From: Ding Hui <dinghui1111@163•com>
To: pabeni@redhat•com
Cc: alexandre.torgue@foss•st.com, andrew+netdev@lunn•ch,
andrew@lunn•ch, davem@davemloft•net, dinghui1111@163•com,
dinghui@lixiang•com, edumazet@google•com, kuba@kernel•org,
linux-arm-kernel@lists•infradead.org,
linux-kernel@vger•kernel.org,
linux-stm32@st-md-mailman•stormreply.com, liuxuanjun@lixiang•com,
maxime.chevallier@bootlin•com, mcoquelin.stm32@gmail•com,
netdev@vger•kernel.org, rmk+kernel@armlinux•org.uk,
xiasanbo@lixiang•com, yangchen11@lixiang•com
Subject: Re:Re: [PATCH v2] net: stmmac: fix fatal bus error on resume by reinitializing RX buffers
Date: Tue, 2 Jun 2026 17:28:17 +0800 [thread overview]
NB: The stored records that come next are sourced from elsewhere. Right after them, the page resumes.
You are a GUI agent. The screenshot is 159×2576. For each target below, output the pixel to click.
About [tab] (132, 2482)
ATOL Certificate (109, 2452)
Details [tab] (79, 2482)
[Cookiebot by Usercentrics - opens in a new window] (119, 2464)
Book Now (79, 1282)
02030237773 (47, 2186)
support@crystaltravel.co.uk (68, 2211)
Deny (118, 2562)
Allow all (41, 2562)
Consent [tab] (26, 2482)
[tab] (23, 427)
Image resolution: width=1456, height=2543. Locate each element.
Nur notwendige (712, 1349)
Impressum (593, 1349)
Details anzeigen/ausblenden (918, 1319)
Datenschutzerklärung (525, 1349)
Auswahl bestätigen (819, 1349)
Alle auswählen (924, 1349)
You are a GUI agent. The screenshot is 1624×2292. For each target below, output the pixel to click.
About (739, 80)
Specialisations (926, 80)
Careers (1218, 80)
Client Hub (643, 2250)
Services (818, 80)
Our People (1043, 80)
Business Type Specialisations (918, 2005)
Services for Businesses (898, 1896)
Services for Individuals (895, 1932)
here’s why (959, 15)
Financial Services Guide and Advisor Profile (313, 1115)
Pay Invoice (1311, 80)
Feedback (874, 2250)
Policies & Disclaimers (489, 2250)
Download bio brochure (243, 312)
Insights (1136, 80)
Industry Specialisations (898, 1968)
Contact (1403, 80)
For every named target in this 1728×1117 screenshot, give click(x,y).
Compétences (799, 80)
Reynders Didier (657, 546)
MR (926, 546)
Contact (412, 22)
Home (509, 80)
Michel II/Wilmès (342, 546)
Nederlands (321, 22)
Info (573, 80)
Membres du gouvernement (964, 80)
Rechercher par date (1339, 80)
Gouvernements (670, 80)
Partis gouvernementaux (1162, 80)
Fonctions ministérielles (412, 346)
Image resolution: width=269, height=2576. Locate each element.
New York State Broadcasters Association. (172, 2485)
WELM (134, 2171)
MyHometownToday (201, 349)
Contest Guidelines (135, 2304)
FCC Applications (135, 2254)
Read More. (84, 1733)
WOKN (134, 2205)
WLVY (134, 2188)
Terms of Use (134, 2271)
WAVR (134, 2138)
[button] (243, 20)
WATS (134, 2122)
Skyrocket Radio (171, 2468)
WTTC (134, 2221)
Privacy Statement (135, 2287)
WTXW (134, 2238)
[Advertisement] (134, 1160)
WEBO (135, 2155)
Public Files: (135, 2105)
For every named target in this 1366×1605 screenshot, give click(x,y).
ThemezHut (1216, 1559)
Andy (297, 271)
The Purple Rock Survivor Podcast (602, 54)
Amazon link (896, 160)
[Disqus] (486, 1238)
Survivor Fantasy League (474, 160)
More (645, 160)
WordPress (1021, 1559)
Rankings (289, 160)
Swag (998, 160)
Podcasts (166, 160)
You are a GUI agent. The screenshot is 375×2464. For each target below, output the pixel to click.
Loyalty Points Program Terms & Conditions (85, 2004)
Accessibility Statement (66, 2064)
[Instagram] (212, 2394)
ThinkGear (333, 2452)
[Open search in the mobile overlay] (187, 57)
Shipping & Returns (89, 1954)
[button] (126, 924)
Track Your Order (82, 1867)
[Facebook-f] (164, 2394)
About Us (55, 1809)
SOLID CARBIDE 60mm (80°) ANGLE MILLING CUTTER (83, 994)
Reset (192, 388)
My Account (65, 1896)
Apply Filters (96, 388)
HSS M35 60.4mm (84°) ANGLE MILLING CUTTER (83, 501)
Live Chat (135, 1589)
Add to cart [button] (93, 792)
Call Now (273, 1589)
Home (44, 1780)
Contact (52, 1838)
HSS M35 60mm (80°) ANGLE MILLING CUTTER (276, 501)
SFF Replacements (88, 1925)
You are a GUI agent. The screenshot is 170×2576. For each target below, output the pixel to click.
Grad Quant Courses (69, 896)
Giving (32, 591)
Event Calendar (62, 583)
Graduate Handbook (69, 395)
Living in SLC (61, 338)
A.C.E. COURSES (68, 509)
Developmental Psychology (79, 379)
Message-ID: <20260602092817.929979-1-dinghui1111@163.com> (raw)
In-Reply-To: <20260528120203.245762-1-pabeni@redhat.com>
At 2026-05-28 20:02:02, "Paolo Abeni" <pabeni@redhat•com> wrote:
>> diff --git a/drivers/net/ethernet/stmicro/stmmac/stmmac_main.c b/drivers/net/ethernet/stmicro/stmmac/stmmac_main.c
>> index 3591755ea30b..0dc27d8c66a0 100644
>> --- a/drivers/net/ethernet/stmicro/stmmac/stmmac_main.c
>> +++ b/drivers/net/ethernet/stmicro/stmmac/stmmac_main.c
>> @@ -1642,6 +1642,79 @@ static void stmmac_clear_descriptors(struct stmmac_priv *priv,
>> stmmac_clear_tx_descriptors(priv, dma_conf, queue);
>> }
>>
>> +/**
>> + * stmmac_reinit_rx_descriptors - re-program RX descriptors from existing
>> + * buffers (allocation-free)
>
>[ ... ]
>
>> +static void stmmac_reinit_rx_descriptors(struct stmmac_priv *priv,
>> + struct stmmac_dma_conf *dma_conf,
>> + u32 queue)
>> +{
>> + struct stmmac_rx_queue *rx_q = &dma_conf->rx_queue[queue];
>> + int i;
>> +
>> + for (i = 0; i < dma_conf->dma_rx_size; i++) {
>> + struct stmmac_rx_buffer *buf = &rx_q->buf_pool[i];
>> + struct dma_desc *p = stmmac_get_rx_desc(priv, rx_q, i);
>> +
>> + if (rx_q->xsk_pool) {
>> + dma_addr_t dma_addr;
>> +
>> + /* The XSK pool may not be fully populated (e.g.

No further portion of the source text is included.